I appreciate that you thought of me. Trust me, if it is on the internet, I am likely already subscribed, have read the fine print, checked the linked sources, googled, and cross referenced.  I have a list of teas, herbs, foods and things that are all supposed to cure cancer.  I can‘t try them all, at once.  So, I might not get to yours as some are 6-8 week programs.  Keep in mind, anything that I think will impact my immunotherapy, or is not permitted by the Military (such as Cannabis), I won’t be trying. Key to many factors of this is understanding what each of these ideas does, and what my current regime of treatment entails – I don’t want the 2 options fighting against each other in my body instead of doing the job they are supposed to be doing.  Perfect example is that I won’t try something that is meant to suppress anything.   BCG is trying to put part of my immune system into overdrive, I don’t want to take something that may counteract that, by suppressing a natural body reaction(while it suppresses the Cancer as well).

Please don’t misunderstand this paragraph. Just because I didn’t try or demonstrate acceptance of the information you presented, does not mean I didn’t appreciate the gesture. Please understand that I have likely considered the impact on all the other concepts that I have heavily researched and it may not fit into my world – right now.

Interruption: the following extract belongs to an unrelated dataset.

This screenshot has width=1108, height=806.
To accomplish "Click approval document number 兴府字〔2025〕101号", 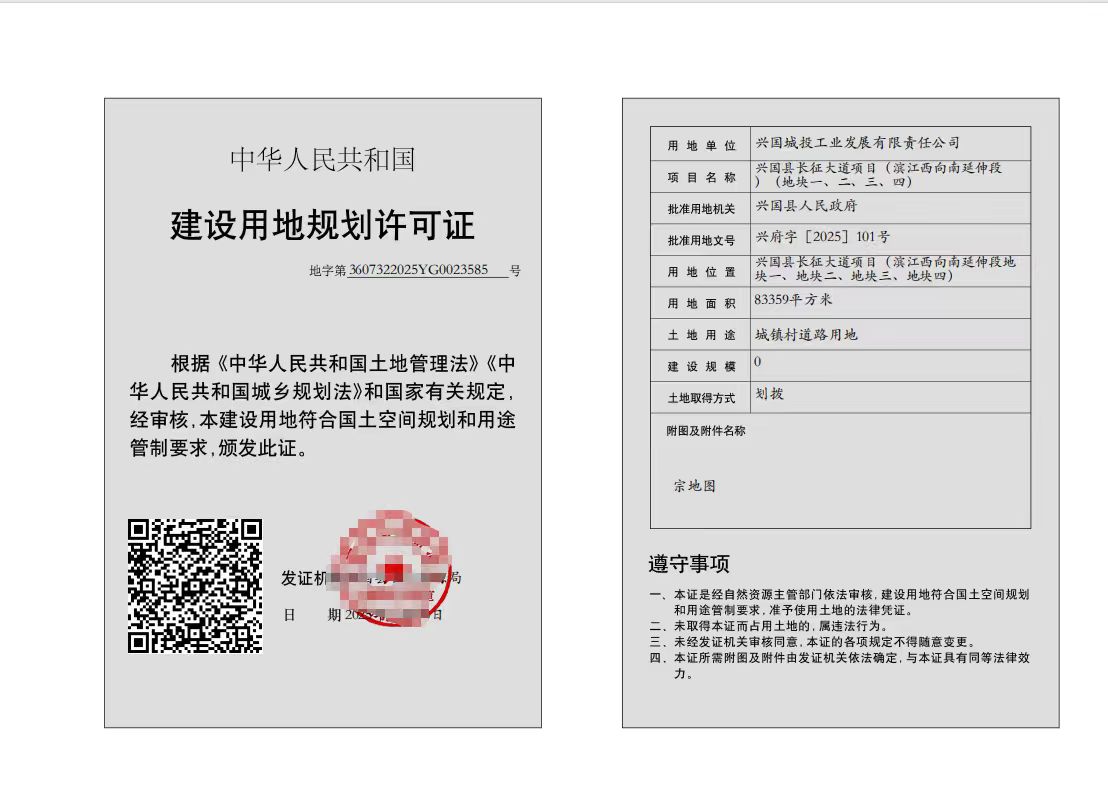I will tap(822, 237).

5 – Many of your pre-conceived notions, even if based on an experience of a family member or close friend, will be wrong.
Many people look at me and state “you look good”.  I need to work on my reaction to it (I don’t react well).  My initial reaction is to ask – “how am I supposed to look?” A typical misconception about Cancer patients – not everyone loses their hair.  People assume that I must not be on an aggressive treatment plan, or really impacted, because I still have my beautiful mane.
Every Cancer is different.  I have the 5th most fatal Cancer in Canada.  That is because most patients (more elderly than I) cannot absorb the punishment of treatment.  They also cannot absorb the major surgery trauma of the only option if treatment isn’t going as planned.  They give 6 months between 3 rounds of BCG in a session because of the energy drain and to allow my body to recover.  Most of you will not see the side of me that is completely exhausted.  I have told my oncologist that I want the most aggressive course of treatment that he is allowed to give.

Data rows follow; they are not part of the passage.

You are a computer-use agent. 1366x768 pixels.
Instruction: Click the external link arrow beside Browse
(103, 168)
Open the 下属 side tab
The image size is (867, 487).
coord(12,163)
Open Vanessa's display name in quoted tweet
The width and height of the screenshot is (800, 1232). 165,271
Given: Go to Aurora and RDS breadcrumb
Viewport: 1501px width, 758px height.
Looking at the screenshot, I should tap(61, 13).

6 – Don’t think it can’t happen to you.
I spent pretty much my entire adult life so far in the Military.  Almost all people I know in the Military avoid the Base Hospital/Doctors as much as humanly possible – think Monty Python and the scene with the Black Knight.  Big tough guys and girls figure that they can just walk it off, everything will be fine – 2x Tylenol and don’t worry about it.  Well, it doesn’t always happen like that.
If something isn’t right, you need to get it looked into.  I was diagnosed as a 43 year old non-smoker with the Cancer of a lifetime smoker in his 70s.  I wasn’t even symptomatic.  Talking to my Urologic Oncolgist, I had some indicators, but not something that I would have considered being “something wrong”.
I know that the concept among aviators was that you would end up grounded.  I think I can honestly say right now, being grounded while the docs chase a weird anomaly – probably not the worst thing that can happen.

To repeat a quote I got from Colon Cancer friend Colin – “Get your head out of your ass and get a camera up there”.  As my peer group aged, we always made the jokes about when it was time for people to get “the check” when the aircrew medical of that magical year came up.  Colin was in his early 30s, wouldn’t have been due to be checked for a number of years.

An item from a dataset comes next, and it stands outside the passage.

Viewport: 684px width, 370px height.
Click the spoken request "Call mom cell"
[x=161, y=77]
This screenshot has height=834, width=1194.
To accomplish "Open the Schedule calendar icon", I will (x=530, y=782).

Don’t think it can’t happen to you, early detection is critical to the long-term survival, so if something in your body doesn’t feel or look right – get that shit checked out.

As I said, it wouldn’t be a list of 10… these are the more important points to me.  Every Cancer patient will be different, and have their own list of priorities.  That makes perfect sense – every Cancer is different, which results in a completely different treatment plan.  Thanks for joining me on this journey.